WHAT NEEDS TO BE DONE —
Using the entries that follow, write out the line containing "Instruction: Open the 网上办事 navigation menu", the line containing "Click the 详览 document icon", and every line between them, exactly and nothing else.

■ ■ ■ ■

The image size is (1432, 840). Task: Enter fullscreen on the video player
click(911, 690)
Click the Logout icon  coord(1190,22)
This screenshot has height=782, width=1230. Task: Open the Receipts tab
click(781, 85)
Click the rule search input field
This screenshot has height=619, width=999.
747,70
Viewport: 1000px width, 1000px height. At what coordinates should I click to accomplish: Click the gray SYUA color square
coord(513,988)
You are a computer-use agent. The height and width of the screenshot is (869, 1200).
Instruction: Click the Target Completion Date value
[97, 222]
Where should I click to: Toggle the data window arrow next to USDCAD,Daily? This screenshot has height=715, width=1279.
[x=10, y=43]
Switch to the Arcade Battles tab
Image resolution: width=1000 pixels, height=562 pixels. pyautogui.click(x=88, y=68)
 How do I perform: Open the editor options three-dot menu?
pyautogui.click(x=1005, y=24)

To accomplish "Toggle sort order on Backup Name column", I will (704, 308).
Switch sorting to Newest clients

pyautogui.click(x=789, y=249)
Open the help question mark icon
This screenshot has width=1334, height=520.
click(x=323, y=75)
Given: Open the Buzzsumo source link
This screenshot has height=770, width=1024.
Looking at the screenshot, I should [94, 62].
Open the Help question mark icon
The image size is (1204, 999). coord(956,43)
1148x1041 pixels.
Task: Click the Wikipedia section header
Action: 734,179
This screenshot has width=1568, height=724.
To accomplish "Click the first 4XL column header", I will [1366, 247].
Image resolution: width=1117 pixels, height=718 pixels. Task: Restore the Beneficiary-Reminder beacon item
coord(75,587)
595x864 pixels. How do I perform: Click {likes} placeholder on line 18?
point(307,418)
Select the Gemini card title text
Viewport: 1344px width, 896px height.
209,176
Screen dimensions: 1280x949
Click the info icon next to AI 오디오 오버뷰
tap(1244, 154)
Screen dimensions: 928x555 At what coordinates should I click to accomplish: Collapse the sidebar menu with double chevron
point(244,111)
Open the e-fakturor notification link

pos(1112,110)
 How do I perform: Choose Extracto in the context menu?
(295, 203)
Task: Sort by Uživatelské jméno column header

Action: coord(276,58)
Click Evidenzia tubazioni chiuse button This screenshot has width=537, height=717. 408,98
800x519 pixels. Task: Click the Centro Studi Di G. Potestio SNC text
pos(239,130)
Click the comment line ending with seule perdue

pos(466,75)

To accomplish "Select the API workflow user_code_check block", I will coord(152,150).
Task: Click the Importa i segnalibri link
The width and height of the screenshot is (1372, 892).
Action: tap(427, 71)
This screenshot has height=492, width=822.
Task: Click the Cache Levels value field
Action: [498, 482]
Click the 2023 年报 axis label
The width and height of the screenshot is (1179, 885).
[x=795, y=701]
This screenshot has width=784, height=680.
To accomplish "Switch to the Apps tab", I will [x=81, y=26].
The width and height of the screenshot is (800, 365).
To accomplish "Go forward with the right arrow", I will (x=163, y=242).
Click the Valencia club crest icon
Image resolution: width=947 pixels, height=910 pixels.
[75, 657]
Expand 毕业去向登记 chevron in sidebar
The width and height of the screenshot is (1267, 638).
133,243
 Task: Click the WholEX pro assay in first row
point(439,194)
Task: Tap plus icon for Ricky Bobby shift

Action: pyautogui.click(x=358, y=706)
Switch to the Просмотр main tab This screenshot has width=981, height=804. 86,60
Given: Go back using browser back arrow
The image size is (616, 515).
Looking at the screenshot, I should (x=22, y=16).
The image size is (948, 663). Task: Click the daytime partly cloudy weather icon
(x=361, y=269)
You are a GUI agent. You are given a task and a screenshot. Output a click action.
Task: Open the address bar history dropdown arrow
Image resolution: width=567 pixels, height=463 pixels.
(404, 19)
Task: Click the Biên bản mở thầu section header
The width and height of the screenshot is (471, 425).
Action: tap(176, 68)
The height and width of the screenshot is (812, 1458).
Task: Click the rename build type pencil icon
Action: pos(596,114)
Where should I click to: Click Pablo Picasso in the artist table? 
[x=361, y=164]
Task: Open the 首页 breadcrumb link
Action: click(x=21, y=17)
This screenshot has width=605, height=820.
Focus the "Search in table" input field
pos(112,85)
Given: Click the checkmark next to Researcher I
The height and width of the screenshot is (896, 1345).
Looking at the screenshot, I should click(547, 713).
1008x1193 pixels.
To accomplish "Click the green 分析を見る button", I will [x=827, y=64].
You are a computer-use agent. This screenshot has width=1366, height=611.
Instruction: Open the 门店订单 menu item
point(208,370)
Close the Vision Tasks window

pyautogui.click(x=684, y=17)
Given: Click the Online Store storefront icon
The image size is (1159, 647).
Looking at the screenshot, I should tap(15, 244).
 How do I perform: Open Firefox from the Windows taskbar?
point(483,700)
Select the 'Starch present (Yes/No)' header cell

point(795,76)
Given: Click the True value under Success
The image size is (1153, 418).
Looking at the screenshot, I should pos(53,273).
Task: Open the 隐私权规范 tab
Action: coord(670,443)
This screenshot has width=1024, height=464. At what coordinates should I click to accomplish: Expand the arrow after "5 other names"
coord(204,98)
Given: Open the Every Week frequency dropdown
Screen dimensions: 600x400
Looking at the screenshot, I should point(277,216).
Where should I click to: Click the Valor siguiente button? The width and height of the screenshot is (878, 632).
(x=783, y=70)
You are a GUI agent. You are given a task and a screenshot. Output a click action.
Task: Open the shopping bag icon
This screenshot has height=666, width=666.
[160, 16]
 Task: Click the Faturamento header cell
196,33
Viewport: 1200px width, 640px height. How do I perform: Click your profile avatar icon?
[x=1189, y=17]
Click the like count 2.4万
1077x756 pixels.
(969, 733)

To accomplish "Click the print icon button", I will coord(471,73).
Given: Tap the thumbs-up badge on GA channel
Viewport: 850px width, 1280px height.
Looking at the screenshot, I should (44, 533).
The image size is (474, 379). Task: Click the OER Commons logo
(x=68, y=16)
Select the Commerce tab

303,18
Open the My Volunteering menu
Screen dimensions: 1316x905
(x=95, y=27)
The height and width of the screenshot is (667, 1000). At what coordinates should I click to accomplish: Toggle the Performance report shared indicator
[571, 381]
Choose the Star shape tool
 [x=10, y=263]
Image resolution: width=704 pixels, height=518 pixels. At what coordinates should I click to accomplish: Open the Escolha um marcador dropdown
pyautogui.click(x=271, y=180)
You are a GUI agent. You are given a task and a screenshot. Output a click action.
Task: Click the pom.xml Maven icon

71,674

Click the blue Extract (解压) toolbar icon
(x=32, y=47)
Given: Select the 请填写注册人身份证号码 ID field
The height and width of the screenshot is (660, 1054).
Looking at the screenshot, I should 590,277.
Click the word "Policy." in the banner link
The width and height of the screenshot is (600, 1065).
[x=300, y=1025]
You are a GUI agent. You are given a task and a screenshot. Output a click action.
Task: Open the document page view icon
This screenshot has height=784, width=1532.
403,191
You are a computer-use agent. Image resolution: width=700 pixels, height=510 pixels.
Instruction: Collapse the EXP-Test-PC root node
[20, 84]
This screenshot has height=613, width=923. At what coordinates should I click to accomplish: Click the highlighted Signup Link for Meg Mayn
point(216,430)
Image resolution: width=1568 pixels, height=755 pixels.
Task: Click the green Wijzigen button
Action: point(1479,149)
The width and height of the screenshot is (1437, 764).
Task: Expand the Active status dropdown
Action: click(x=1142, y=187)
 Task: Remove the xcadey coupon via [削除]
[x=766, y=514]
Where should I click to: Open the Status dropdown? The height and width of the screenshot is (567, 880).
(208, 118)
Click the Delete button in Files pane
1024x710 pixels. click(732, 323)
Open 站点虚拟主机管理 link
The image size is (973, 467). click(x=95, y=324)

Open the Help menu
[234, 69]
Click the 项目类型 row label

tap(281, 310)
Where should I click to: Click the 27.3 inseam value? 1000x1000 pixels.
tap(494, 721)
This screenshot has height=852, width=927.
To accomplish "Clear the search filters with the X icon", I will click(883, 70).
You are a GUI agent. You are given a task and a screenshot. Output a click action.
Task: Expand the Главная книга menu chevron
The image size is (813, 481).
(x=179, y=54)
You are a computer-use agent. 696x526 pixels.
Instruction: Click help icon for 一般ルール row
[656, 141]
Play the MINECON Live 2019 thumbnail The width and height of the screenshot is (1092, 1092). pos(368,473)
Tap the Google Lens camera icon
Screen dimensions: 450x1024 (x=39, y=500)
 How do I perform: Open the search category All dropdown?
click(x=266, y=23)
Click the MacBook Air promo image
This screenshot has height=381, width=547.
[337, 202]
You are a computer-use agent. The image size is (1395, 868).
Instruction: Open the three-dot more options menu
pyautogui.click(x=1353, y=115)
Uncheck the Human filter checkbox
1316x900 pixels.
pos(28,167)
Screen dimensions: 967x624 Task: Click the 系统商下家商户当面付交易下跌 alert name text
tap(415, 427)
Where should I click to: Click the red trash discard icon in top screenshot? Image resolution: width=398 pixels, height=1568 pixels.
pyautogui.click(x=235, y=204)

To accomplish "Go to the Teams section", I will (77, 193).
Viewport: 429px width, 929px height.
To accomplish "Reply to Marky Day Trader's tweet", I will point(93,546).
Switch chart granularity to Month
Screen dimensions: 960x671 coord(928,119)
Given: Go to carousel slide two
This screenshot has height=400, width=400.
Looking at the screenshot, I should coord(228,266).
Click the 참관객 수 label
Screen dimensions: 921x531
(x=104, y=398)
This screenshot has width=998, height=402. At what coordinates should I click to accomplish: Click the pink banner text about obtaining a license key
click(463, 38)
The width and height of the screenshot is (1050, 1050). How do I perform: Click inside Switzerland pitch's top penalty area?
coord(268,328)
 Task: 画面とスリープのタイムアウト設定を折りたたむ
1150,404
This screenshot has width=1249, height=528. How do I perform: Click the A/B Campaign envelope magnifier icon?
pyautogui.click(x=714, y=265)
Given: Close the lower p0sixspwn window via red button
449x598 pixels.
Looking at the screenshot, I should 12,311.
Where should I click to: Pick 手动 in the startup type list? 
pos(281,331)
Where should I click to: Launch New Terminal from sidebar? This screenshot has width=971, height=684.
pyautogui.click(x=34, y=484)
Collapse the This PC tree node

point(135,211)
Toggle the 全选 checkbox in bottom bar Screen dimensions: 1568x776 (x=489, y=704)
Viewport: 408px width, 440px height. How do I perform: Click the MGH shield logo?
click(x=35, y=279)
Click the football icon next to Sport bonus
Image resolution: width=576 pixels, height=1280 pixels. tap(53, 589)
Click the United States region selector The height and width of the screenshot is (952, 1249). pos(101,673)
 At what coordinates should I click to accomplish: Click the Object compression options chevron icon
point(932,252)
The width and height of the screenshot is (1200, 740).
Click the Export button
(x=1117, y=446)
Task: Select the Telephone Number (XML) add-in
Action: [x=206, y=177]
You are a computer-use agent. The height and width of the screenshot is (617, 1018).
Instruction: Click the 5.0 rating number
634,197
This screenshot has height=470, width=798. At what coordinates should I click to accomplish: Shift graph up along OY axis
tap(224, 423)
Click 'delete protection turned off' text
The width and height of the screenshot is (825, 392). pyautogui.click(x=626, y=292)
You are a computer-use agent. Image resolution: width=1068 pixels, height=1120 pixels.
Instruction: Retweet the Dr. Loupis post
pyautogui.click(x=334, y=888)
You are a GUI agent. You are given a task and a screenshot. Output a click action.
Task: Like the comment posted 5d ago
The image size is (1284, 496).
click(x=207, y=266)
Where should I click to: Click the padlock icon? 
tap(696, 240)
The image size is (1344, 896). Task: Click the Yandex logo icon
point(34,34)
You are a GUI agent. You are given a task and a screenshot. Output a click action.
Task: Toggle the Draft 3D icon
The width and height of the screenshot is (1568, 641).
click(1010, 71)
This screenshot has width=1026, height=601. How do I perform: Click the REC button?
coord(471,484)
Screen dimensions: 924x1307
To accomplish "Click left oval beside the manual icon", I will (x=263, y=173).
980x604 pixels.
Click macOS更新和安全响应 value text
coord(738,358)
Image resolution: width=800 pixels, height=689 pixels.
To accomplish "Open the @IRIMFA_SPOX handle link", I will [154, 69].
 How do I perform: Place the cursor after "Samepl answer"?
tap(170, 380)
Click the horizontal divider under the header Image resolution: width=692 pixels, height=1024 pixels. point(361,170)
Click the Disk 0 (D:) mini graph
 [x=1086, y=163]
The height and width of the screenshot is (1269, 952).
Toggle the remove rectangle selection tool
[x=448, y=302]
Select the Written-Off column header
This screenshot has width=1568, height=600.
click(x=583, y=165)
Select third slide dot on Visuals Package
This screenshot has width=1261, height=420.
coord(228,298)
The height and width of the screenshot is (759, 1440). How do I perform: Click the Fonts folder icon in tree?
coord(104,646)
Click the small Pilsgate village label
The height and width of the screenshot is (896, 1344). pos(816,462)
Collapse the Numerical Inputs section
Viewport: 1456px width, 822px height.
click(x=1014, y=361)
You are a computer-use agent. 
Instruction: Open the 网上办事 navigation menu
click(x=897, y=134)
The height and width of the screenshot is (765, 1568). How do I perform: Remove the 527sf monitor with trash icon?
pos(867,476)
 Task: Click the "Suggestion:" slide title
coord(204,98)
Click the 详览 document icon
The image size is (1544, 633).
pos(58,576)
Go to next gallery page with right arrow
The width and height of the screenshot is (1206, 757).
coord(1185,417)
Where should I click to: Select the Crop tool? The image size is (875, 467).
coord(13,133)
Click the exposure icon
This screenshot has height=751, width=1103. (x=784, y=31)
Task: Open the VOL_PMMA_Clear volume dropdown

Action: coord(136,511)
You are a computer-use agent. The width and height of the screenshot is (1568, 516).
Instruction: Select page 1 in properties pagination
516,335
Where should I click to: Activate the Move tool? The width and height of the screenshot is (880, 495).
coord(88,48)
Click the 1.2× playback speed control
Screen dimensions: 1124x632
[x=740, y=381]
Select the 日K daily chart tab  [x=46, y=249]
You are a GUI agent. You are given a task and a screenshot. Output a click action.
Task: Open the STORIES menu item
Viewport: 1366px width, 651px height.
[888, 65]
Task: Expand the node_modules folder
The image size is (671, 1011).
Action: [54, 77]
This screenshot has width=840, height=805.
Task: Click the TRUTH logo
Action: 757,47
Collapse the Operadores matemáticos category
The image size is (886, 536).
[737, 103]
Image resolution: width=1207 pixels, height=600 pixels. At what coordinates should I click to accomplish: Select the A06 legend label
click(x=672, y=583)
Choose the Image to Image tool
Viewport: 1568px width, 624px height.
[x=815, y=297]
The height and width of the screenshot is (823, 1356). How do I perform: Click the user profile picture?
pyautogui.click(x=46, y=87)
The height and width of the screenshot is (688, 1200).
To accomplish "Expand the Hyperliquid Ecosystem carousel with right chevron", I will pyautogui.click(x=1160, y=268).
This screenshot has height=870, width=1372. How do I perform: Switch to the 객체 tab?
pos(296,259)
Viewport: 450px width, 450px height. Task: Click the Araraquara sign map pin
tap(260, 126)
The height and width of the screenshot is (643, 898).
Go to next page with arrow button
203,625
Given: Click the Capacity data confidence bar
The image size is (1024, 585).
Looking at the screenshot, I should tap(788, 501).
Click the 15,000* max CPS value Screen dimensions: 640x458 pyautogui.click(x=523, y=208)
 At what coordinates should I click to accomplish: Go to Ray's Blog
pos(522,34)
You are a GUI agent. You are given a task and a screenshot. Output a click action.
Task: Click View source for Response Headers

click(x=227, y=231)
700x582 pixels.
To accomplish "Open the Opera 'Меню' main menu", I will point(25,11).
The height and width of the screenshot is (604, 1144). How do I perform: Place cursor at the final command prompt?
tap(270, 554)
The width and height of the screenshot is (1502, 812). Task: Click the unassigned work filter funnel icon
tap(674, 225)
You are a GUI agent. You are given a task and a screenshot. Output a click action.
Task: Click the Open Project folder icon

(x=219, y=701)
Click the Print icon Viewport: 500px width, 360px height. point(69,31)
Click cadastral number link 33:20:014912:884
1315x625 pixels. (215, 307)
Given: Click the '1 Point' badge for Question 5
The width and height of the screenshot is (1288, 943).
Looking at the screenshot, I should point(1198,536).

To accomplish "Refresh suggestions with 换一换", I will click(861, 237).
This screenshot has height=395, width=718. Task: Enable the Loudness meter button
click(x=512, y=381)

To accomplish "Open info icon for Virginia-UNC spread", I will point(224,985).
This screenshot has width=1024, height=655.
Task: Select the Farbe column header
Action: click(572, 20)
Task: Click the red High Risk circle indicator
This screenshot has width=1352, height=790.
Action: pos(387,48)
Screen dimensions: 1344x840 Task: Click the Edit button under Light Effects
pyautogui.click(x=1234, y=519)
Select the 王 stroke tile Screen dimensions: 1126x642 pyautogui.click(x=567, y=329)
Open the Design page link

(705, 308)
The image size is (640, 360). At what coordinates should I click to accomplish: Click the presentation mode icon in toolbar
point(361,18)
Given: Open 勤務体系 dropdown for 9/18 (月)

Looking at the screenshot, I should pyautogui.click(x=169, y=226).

■ ■ ■ ■

ANSWER TO THIS EXERCISE —
Instruction: Open the 网上办事 navigation menu
click(x=897, y=134)
The height and width of the screenshot is (765, 1568). How do I perform: Remove the 527sf monitor with trash icon?
pos(867,476)
 Task: Click the "Suggestion:" slide title
coord(204,98)
Click the 详览 document icon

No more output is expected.